Parmi les plus combattus, notre journal est aussi l’un des journaux français les moins soutenus. Contrairement au reste de la presse, notre journal ne bénéficie d’aucune subvention d’État. Mais c’est ce qui fait aussi notre force : indépendant de tout intérêt, FranceSoir est exclusivement financé par ses lecteurs qui nous soutiennent par des dons défiscalisés. C’est grâce à nos lecteurs que notre liberté est assurée et que nous pouvons remplir notre mission de quête de vérité. Il va donc sans dire que les conséquences de cette décision de la CPPAP seront éminemment nocives pour notre journal, puisqu’elle entraîne notamment la perte d’une exonération fiscale sur les dons.

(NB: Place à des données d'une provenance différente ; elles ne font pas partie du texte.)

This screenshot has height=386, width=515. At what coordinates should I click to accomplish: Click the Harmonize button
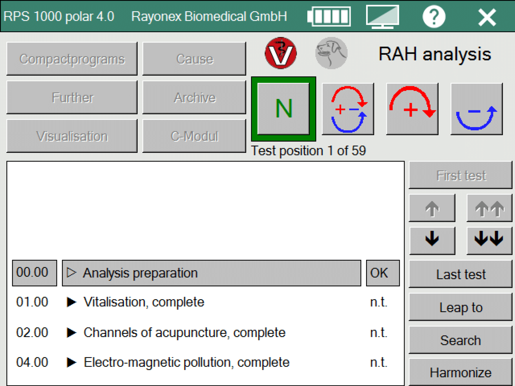[461, 372]
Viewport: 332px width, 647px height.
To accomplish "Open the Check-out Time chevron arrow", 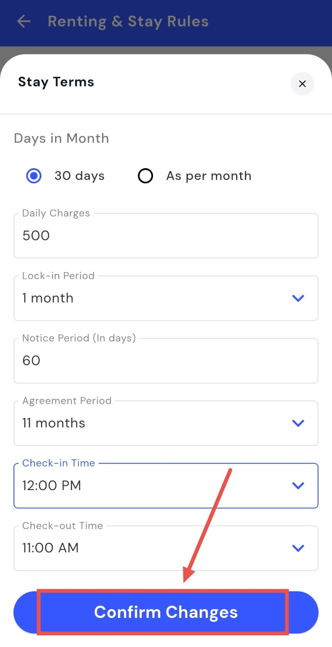I will [298, 548].
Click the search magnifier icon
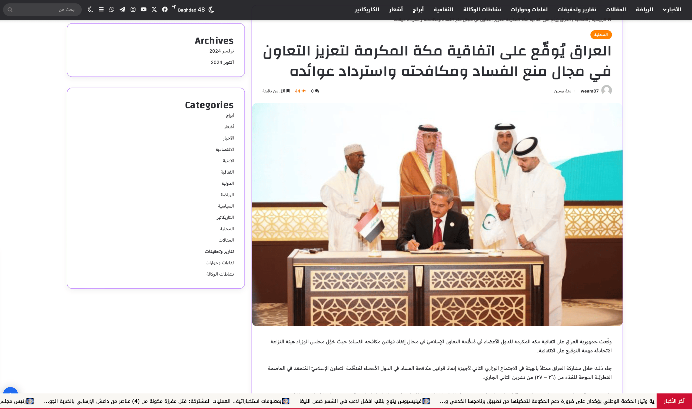This screenshot has height=409, width=692. [x=10, y=10]
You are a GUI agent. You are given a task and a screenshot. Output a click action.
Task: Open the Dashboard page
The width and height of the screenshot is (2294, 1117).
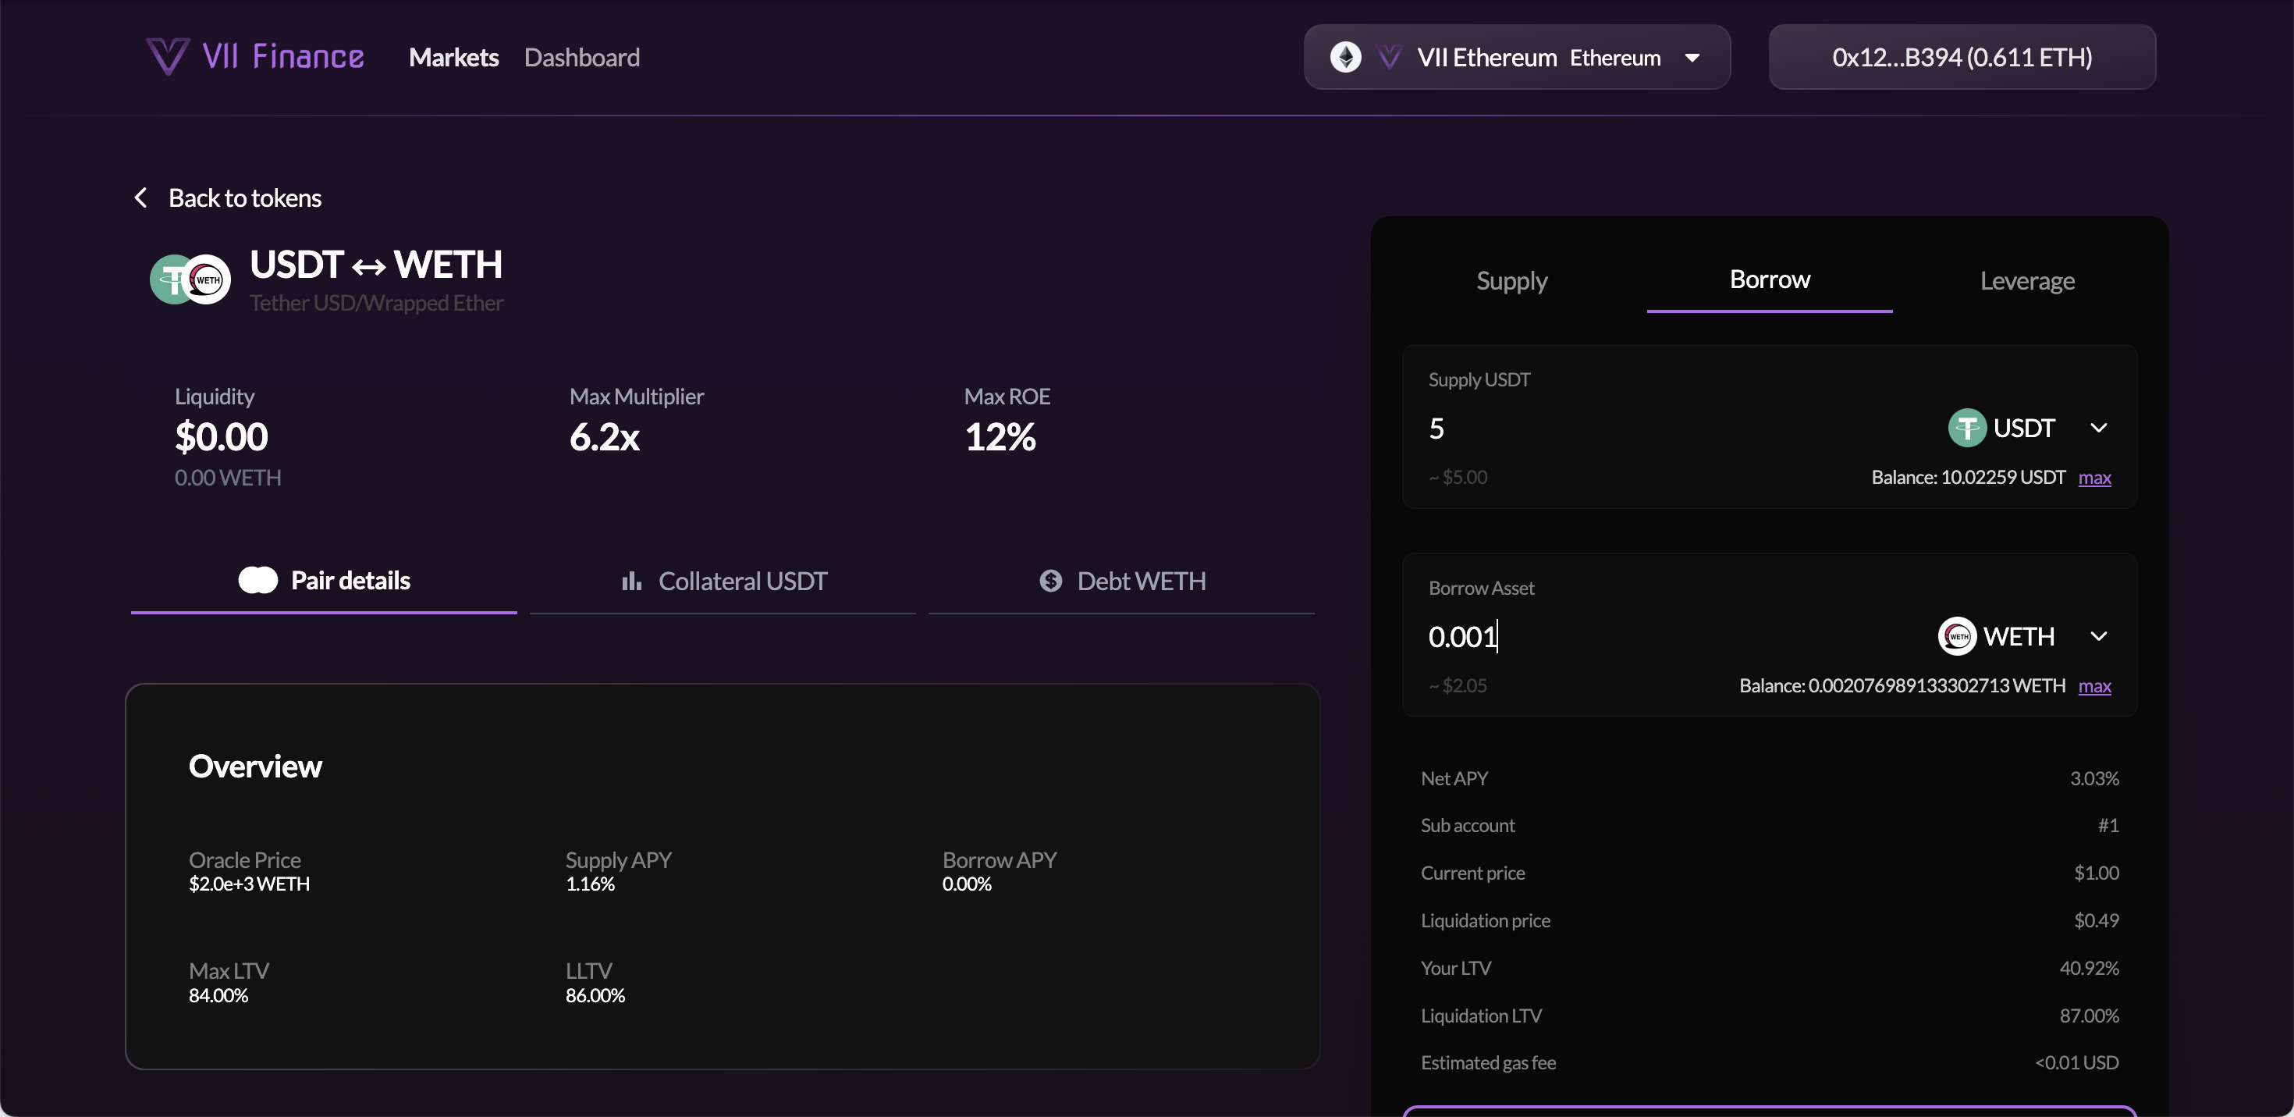coord(582,57)
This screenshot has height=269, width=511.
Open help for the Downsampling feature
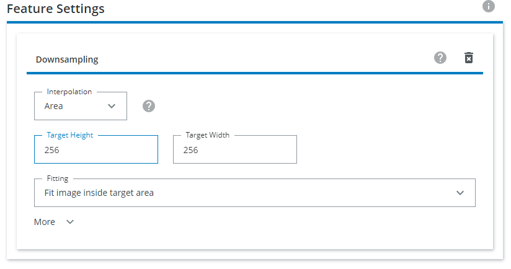click(440, 58)
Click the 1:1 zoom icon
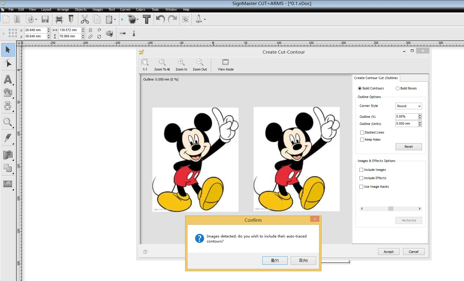464x281 pixels. coord(145,62)
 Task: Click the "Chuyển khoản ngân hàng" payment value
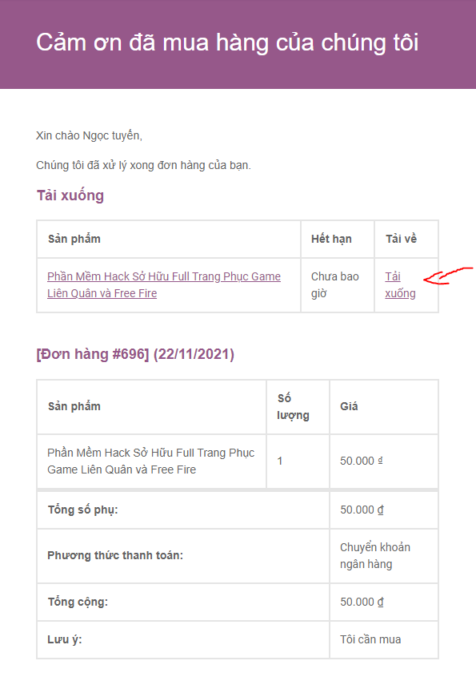375,556
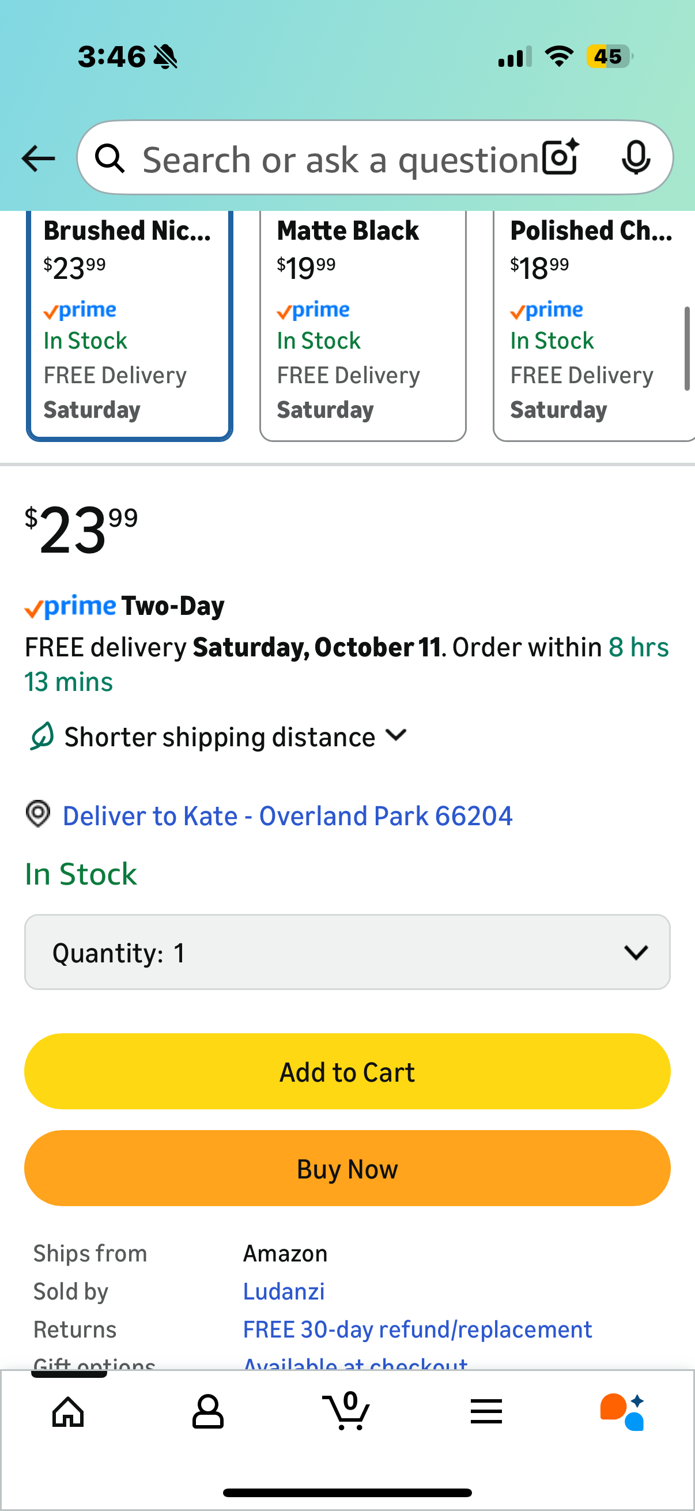Open the Rufus AI assistant icon

[x=622, y=1411]
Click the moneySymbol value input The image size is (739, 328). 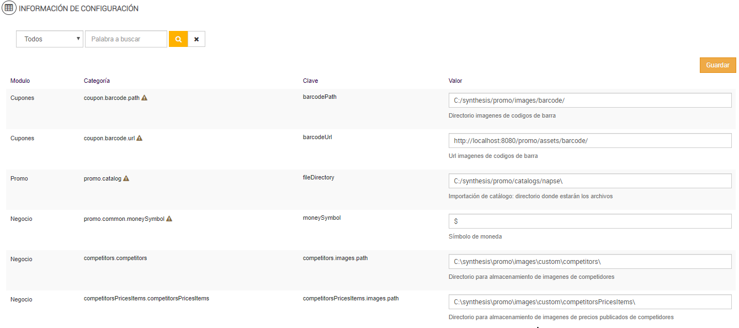point(590,221)
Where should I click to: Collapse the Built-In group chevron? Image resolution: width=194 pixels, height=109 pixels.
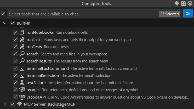(x=5, y=23)
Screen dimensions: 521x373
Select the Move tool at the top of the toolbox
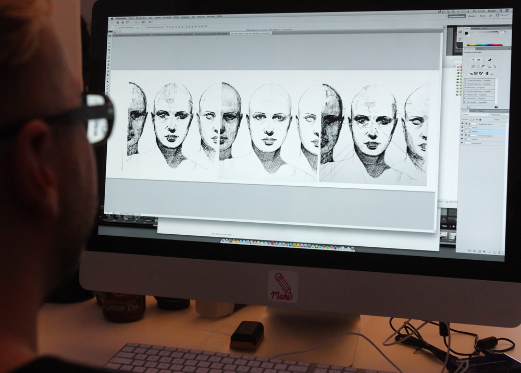coord(109,36)
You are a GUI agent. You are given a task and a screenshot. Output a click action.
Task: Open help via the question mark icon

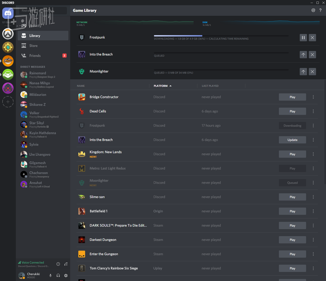point(320,10)
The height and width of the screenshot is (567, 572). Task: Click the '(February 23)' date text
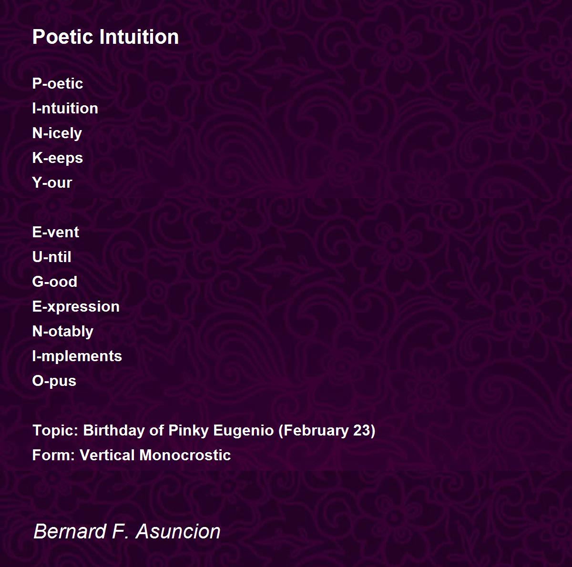[x=327, y=430]
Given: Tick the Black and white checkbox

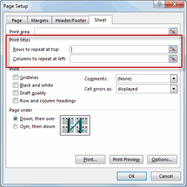Looking at the screenshot, I should click(x=15, y=85).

Cette décision politique a été saluée par certains médias ; elle démontre ainsi que loin est le temps où les organes de presse se posaient en garant de la défense du pluralisme des opinions, dont la confrontation par le débat est pourtant une des conditions nécessaires à la recherche de la vérité. Désormais, seul prime l’invisibilisation des faits qui remettent en cause le discours officiel, dont la trame principale est le mensonge.

Naturellement, FranceSoir a décidé de faire appel de cette décision. »

On attend la suite de cette affaire. Toutefois, on s’interroge au Centre de la Presse : faut-il faire encore de la publicité pour ce titre, dont le nom pastiché en 1986 était : France-Poir (nous l’avons aussi dans nos collections !).